Abstract

A
So, we all agree that as with any medical instrument, the reading is only useful if it is interpreted properly. In addition, excess ambient light, hypothermia, motion artifact shivering), dyshemoglobinemias, nail polish, clubbing can all interfere with proper reading and are well known sources of error in pulse oximetry reading with digital probes (Sinex, 1999; Van Ginderdeuren et al. 2006). Indeed pulse oximetry has come into use in the mountains relatively recently, and with time we can hope people using this instrument will follow directions more stringently.
However on balance in the published, peer-reviewed literature as referenced in my main write-up, there are more studies in support of a link between hypoxemia and the development of AMS (Basnyat, 2014) than on the contrary. And many researchers appear to be convinced of the science behind this (Karinen et al. 2010).

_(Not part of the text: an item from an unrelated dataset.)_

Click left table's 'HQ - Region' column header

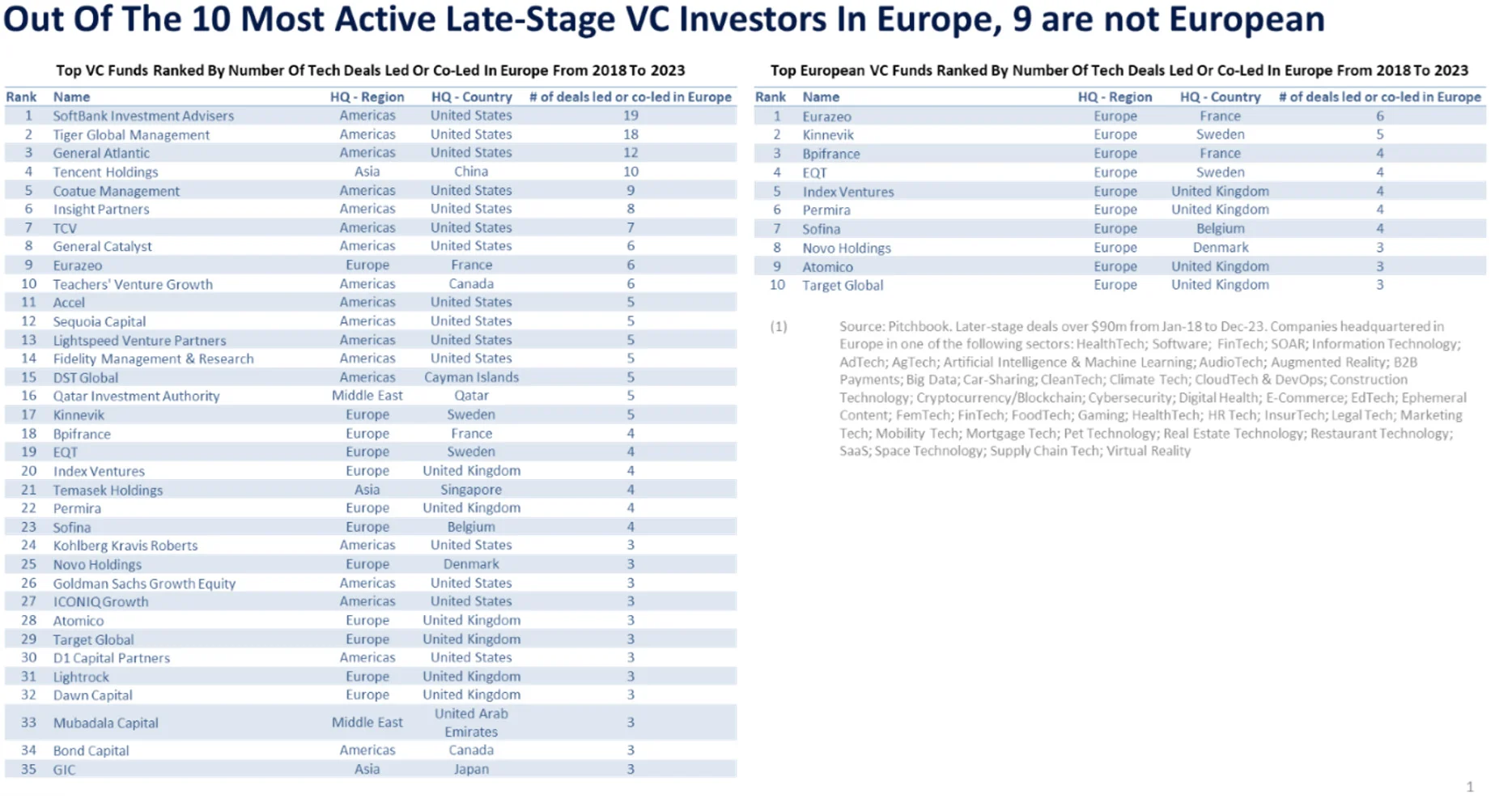367,97
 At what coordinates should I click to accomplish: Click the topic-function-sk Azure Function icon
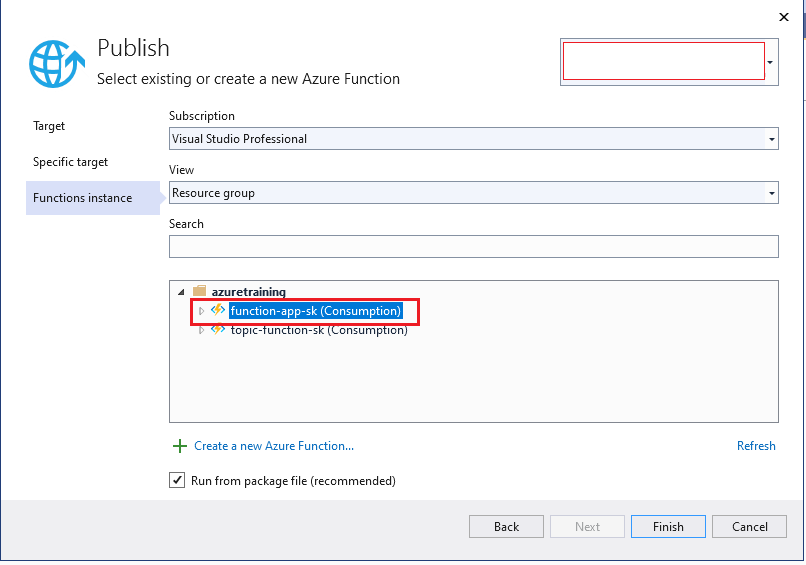218,330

Drs. Windsor and Rodway correctly say that genetics plays a role in the development of high altitude illness, and therefore some of us respond better to hypoxia than others. Hence two trekkers with the same low pulse oximetry reading at high altitude may have different presentation, one person is sick and the other is asymptomatic depending on their genetic predisposition. But we really do not know to what extent is this genetic contribution to the predisposition to AMS. Hence to discount the use of pulse oximeter to predict AMS on this basis would be premature. Finally to bolster their point about pulse oximetry giving confusing reading in acclimatizing individuals they reference a study (Khan et al. 2012) and elaborate on it. But the details (or even an abstract) of this study are hard to access.
As the science behind pulse oximetry continues to be refined, more robust clinical studies with reliable pulse oximeters need to be done at high altitude.